■ Task objective ■
For this exercise, output the line containing "At what coordinates should I click to accomplish: Click the red" and all lines after it to the end of the records, exactly, with no other content.

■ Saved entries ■
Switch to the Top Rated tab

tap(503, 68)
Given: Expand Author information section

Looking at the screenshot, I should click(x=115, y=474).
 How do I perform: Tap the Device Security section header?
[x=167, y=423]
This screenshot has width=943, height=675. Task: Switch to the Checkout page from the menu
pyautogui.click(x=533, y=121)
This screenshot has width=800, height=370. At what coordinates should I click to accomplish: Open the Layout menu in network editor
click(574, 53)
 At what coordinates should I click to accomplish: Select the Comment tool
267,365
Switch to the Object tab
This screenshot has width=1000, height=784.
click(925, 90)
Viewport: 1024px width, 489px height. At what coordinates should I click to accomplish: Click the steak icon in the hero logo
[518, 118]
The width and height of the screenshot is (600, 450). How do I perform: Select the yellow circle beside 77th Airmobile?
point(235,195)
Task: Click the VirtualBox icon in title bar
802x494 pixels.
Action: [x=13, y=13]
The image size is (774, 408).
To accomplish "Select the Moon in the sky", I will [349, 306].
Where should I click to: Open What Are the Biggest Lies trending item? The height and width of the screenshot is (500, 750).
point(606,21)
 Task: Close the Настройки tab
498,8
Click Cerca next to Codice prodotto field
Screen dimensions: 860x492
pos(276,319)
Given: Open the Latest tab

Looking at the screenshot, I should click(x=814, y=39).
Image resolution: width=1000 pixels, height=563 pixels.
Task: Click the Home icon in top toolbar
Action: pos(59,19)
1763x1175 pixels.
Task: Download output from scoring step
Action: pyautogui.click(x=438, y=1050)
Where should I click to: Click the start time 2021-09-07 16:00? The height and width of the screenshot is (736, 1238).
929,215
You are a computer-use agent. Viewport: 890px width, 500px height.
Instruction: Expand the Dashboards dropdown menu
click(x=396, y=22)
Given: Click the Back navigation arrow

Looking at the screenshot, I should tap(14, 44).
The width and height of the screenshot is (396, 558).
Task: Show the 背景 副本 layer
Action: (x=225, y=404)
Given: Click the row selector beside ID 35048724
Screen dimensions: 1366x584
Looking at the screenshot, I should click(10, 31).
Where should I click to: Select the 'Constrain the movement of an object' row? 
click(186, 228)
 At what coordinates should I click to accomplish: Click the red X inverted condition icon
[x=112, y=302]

■ Result of the exercise ■
 At what coordinates should I click to accomplish: Click the red X inverted condition icon
[x=112, y=302]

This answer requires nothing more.